Question

A jar of height h is filled with a transparent liquid of refractive index μ. At the center of the jar on the bottom surface is a dot. Find the minimum diameter of a disc, such that when it is placed on the top surface symmetrically about the center, dot is invisible.

Answer 1

Hint: To solve this question, we have to apply the rule of total internal reflection. Using the condition for this effect, and applying mathematics on the geometry of the figure, we can get the answer.

Formula used: The formula used in this solution is
$\Rightarrow {i_C} = {\sin ^{ - 1}}\left( {\dfrac{1}{\mu }} \right)$, here ${i_C}$ is the critical angle of incidence for a light ray travelling from a medium of refractive index$\mu $to the air.

Complete step by step solution:
Let the minimum diameter of the disc be $d$. The situation is represented in the figure below.
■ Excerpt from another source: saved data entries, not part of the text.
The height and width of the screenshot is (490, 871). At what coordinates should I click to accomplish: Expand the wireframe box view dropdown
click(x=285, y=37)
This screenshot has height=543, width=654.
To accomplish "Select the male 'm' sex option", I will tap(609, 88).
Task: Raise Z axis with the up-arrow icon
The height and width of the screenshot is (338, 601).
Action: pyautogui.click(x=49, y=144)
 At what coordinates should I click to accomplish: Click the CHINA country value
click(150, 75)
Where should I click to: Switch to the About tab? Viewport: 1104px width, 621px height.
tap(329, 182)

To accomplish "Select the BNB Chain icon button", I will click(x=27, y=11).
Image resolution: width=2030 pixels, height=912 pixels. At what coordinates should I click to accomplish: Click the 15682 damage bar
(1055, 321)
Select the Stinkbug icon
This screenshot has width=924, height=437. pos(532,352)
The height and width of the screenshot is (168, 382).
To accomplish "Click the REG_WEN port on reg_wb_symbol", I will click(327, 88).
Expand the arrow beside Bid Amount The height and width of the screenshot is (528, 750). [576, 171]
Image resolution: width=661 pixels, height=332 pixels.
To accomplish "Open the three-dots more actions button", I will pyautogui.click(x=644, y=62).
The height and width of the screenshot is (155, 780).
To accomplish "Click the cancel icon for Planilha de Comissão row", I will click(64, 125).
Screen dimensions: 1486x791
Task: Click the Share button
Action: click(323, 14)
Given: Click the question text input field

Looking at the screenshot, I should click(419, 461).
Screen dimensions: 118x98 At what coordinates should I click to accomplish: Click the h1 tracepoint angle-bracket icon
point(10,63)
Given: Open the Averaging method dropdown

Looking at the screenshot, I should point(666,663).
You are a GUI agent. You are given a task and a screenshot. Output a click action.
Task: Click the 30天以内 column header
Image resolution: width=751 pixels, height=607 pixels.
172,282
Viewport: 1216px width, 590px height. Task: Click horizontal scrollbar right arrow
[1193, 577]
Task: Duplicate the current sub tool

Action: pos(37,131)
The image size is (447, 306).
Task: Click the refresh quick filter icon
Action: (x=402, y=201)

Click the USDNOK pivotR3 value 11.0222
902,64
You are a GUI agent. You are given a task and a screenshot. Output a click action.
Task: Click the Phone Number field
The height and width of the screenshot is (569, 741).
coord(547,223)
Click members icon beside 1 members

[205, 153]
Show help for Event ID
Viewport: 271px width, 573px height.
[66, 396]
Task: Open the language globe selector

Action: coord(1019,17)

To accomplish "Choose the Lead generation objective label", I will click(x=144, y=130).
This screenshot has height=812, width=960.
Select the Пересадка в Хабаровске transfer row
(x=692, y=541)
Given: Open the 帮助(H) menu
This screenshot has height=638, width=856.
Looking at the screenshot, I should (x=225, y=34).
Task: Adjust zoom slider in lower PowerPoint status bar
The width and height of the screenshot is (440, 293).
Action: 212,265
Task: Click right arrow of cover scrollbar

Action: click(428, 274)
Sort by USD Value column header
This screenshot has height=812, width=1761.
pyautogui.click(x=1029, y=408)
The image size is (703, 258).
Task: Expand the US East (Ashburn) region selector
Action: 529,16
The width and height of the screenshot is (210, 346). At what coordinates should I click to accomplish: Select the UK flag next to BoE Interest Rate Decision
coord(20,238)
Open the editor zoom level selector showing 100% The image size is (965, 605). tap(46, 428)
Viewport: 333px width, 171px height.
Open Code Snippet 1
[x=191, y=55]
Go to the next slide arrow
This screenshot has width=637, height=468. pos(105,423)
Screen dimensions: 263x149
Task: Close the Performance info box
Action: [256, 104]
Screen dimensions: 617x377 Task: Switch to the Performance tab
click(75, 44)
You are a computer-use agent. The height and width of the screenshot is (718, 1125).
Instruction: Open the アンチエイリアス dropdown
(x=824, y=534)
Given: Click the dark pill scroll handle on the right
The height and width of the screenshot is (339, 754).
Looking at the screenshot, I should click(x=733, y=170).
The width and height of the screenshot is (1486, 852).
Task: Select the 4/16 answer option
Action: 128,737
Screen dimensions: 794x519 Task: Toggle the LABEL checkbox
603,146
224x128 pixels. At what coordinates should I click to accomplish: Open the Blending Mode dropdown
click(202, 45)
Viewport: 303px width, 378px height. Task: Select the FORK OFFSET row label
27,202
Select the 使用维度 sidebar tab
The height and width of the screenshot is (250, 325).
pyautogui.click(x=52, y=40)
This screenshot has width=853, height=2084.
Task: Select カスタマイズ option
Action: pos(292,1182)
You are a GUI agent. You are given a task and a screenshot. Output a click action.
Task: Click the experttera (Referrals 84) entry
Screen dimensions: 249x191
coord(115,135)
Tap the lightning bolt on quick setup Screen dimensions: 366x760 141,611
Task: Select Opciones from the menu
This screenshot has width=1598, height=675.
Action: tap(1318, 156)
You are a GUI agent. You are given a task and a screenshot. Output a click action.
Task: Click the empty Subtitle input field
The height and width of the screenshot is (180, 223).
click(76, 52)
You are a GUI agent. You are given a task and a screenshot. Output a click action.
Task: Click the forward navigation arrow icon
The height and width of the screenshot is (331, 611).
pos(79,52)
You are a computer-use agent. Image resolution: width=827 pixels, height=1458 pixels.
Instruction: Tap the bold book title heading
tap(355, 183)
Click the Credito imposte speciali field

As we can see that the rays are emerging out of the dot at the centre of the jar. The topmost layer of water is an interface, which is separating two mediums, air and water. So the rays emerging out undergo refraction.
For the dot to be invisible outside the jar, none of the rays should come out of the jar. This is only possible when these rays bounce back into the jar, or they slip along the topmost layer of water.
Or in other words, these rays should undergo total internal reflection.
We know that for this effect to take place, the angle of incidence should be greater or equal to the critical angle of incidence ${i_C}$. For the minimum diameter of the disc, we take it equal to ${i_C}$.
From the figure we can see that
$\Rightarrow \theta = {i_C}$ (Alternate interior angles) …………….(i)
As the dot is present at the centre of the jar, so in the above figure
$\Rightarrow AN = BN = d/2$ ………………..(ii)
In triangle BON
$\Rightarrow \sin \theta = \dfrac{{BN}}{{OB}}$ ………………..(iii)
By Pythagoras theorem, we have
$\Rightarrow O{B^2} = B{N^2} + O{N^2}$
$\Rightarrow O{B^2} = {\left( {\dfrac{d}{2}} \right)^2} + {h^2}$
Taking under root, we get
$\Rightarrow OB = \sqrt {{{\dfrac{d}{4}}^2} + {h^2}} $
$\Rightarrow OB = \dfrac{1}{2}\sqrt {{d^2} + 4{h^2}} $ …………………….(iv)
Putting (ii) and (iv) in (iii)
$\Rightarrow \sin \theta = \dfrac{{d/2}}{{\dfrac{1}{2}\sqrt {{d^2} + 4{h^2}} }}$
$\Rightarrow \sin \theta = \dfrac{d}{{\sqrt {{d^2} + 4{h^2}} }}$
From (i)
$\Rightarrow \sin {i_C} = \dfrac{d}{{\sqrt {{d^2} + 4{h^2}} }}$ …………………..(v)
We know that the critical angle of incidence is given by
$\Rightarrow {i_C} = {\sin ^{ - 1}}\left( {\dfrac{1}{\mu }} \right)$
Taking sine both the sides
$\Rightarrow \sin {i_C} = \dfrac{1}{\mu }$ ………………….(vi)
Putting (vi) in (v)
$\Rightarrow \dfrac{1}{\mu } = \dfrac{d}{{\sqrt {{d^2} + 4{h^2}} }}$
Taking square on both the sides
$\Rightarrow \dfrac{1}{{{\mu ^2}}} = \dfrac{{{d^2}}}{{{d^2} + 4{h^2}}}$
On cross multiplying, we get
$\Rightarrow {d^2} + 4{h^2} = {\mu ^2}{d^2}$
Subtracting${d^2}$ from both sides
$\Rightarrow 4{h^2} = {\mu ^2}{d^2} - {d^2}$
$\Rightarrow 4{h^2} = {d^2}\left( {{\mu ^2} - 1} \right)$
Dividing by $\left( {{\mu ^2} - 1} \right)$
$\Rightarrow \dfrac{{4{h^2}}}{{\left( {1 - {\mu ^2}} \right)}} = {d^2}$
Finally, taking square root on both the sides, we get
$\Rightarrow d = \dfrac{{2h}}{{\sqrt {1 - {\mu ^2}} }}$
Hence, the minimum required diameter of the disc is equal to$\dfrac{{2h}}{{\sqrt {1 - {\mu ^2}} }}$.

Note:
Before using the effect of total internal reflection, always check its condition. The condition for total internal reflection to take place is that the light ray should be travelling from an optically denser medium to an optically rarer medium. In this question, the light ray from the dot was travelling from water, an optically denser medium to air, an optically rarer medium. So we could make use of this phenomenon.